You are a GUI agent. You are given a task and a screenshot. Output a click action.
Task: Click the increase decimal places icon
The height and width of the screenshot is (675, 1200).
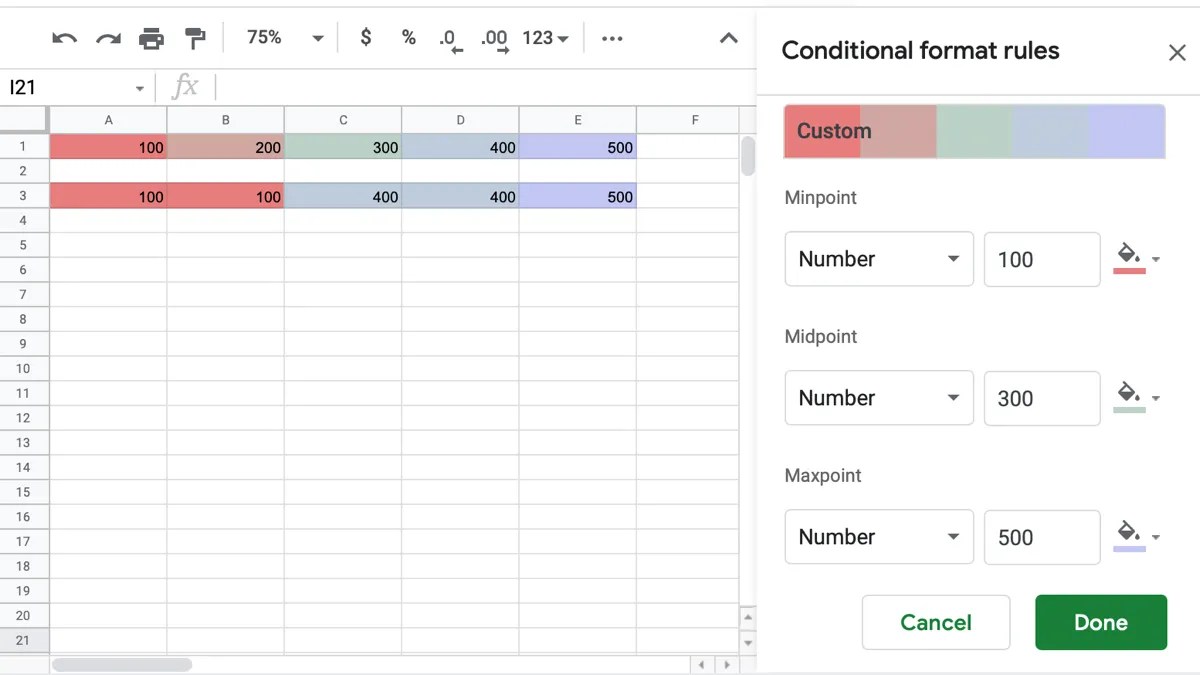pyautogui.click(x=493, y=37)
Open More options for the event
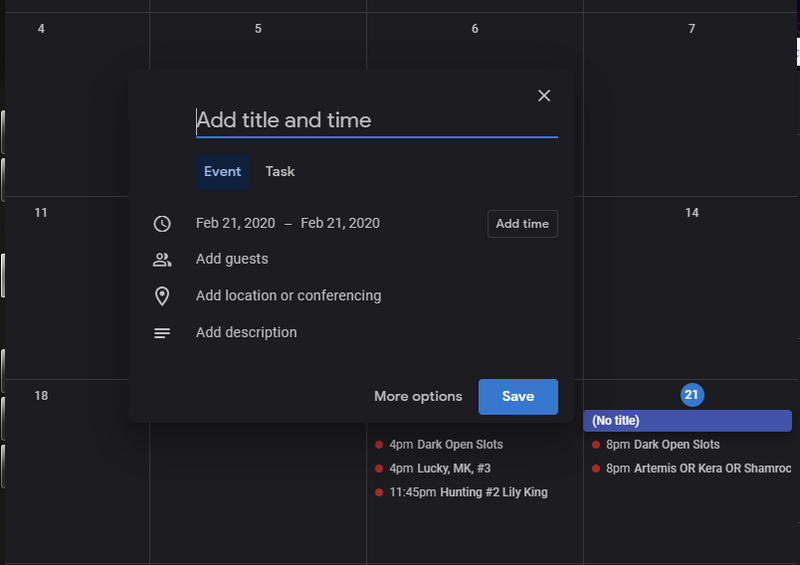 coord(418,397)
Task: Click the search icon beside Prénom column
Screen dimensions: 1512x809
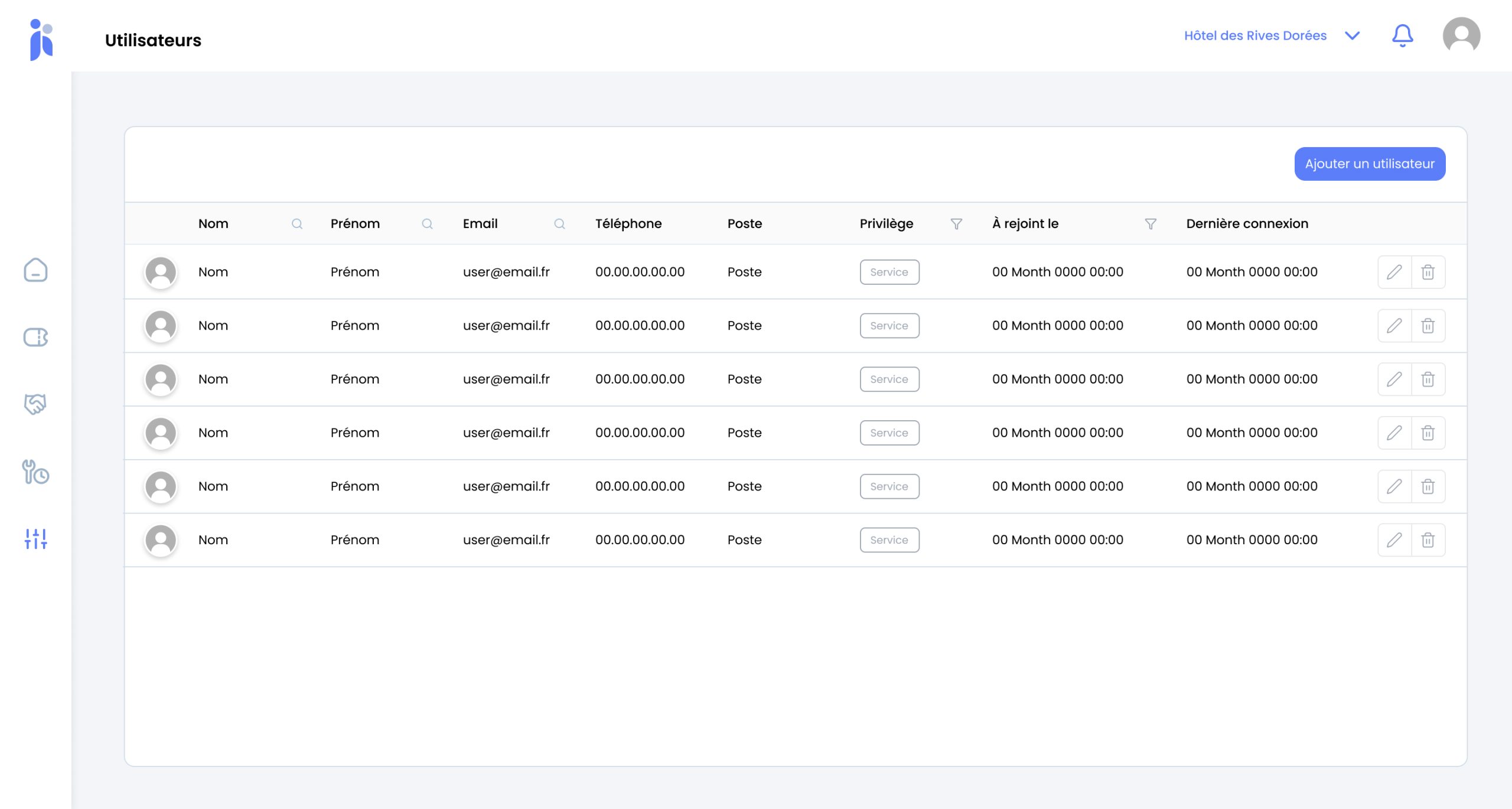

GOAL OF THE EXERCISE: Multiply every coordinate in the answers by 0.35, rounding to the nearest whole number with halves going up, and write out all of the data above again with the requests included. Leave the pictures out.

FULL RESPONSE:
You are a GUI agent. You are given a task and a screenshot. Output a click action.
Task: Click the increase decimal places icon
The height and width of the screenshot is (675, 1200).
pyautogui.click(x=173, y=13)
Open More options for the event
 coord(146,139)
Task: Click the search icon beside Prénom column
Screen dimensions: 1512x809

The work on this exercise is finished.